よしんば、世界遺産を観光の箔付けであるとしても、遺産保護の為の余計なコストが必要となったり、開発制限や入場者制限がかかったり、マイナス面も沢山あって、あまり良い話じゃないです。物事には必ず光と影があります。影の部分を見落としちゃダメです。観光客増加につながったのは、それまでほとんど無名だったところです。もともと知られているところは観光客増加効果はあまりありませんでした。それに、すでに国内には世界遺産がいっぱいで食傷気味です。もはや世界遺産など観光市場に訴求する効果は希薄です。ま、これは数が増えるにつれて価値が逓減していくということです。世界遺産のインフレ化です。もはや値打ちがないのですわ。

②、鳴門の渦潮は潮流の中でおこる現象であり、何の破壊の危機にもありません。つまり守るべき対象外です。具体的に世界遺産条約で護るのは「不動産」です。古い建造物だとか、山とか平原とかです。現象は護りようがありません! 雷や台風を世界遺産にして護ろうというのに等しいわけです。ヘンな話です。

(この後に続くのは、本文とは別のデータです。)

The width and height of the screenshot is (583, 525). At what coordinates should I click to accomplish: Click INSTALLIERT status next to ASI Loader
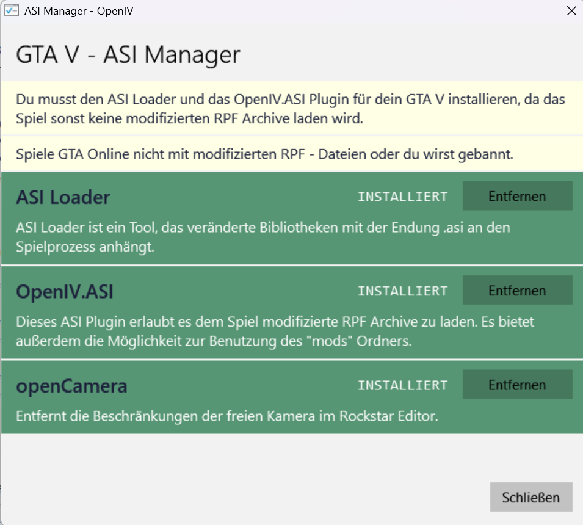point(402,197)
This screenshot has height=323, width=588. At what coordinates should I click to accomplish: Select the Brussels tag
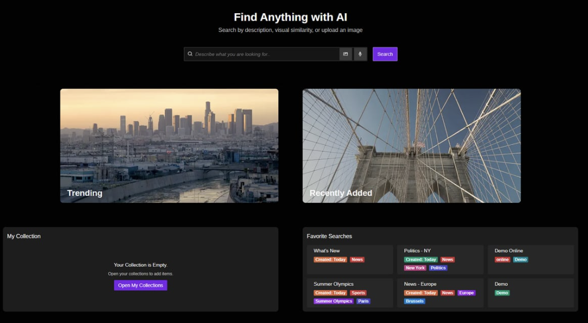415,301
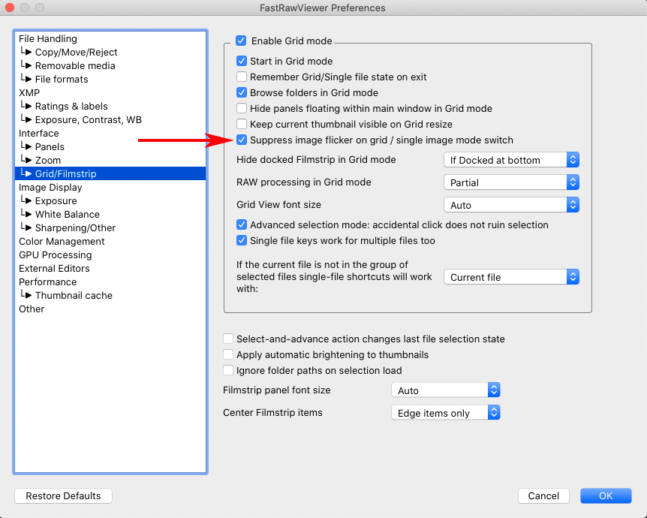Open the Copy/Move/Reject preferences section
Image resolution: width=647 pixels, height=518 pixels.
(x=76, y=53)
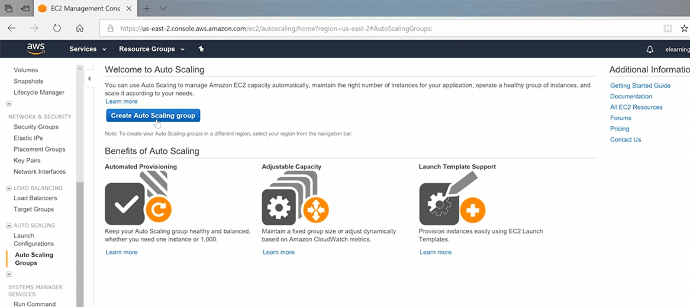Image resolution: width=690 pixels, height=307 pixels.
Task: Click the AWS logo home icon
Action: click(36, 49)
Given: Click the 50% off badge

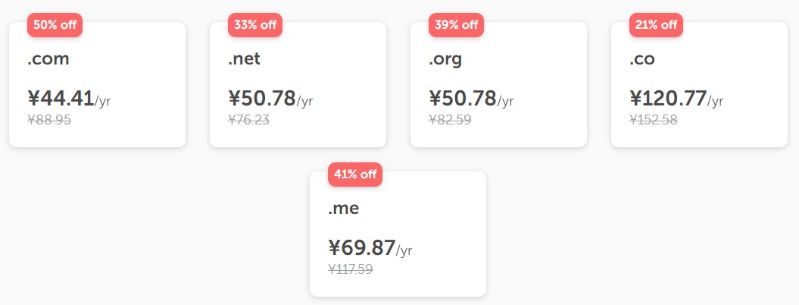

③、世界遺産に登録するには、顕著な学術価値が必要とされるようですが、鳴門の渦潮は学術研究分野としては「流体力学」です。物理学の分野です。世界自然遺産の学術分野(動植物学・生物地理学・地質や地形学など)から全く外れています

ついでに申せば、鳴門の渦潮はその発生機構は複雑なようですが、主に、流れのなかに障害物 (小さな島) があることに起因するカルマン渦列です。そこに加えて、流速の早い遅いの境界にできる渦とが複合したものか? そもそもカルマン渦などに興味を示すのは気象学者であって、物理学者はあまり興味がないみたいです。ていうか、カルマン渦など100年前に研究されていて、もはや不思議はなく、手を上げる研究者などいないでしょう。ただしカネを積めば別ですが‥。カネを盗られる危惧がありますね。御用学者の研究利権のエジキになるだけです。馬鹿な市長は貴重な市民の税金をエジキに差し出しているわけです。

④、自然の景観としても大したことはありません。鳴門海峡は景観が単調すぎます。瀬戸内海国立公園の中でとりわけ美しいのは、広島県尾道と愛媛県今治市を結ぶしまなみ海道から眺める西瀬戸内海の多島美です。多島海の向こうに沈む夕日は筆舌に尽くしがたい美しさがあります。まさに日本のエーゲ海です。(エーゲ海など行ったことないけど) 残念ながら東瀬戸内海の景観は単調で見劣りしますね。

⑤、鳴門の渦潮が世界遺産にダメな理由はまだまだたくさんありますが、以下は割愛。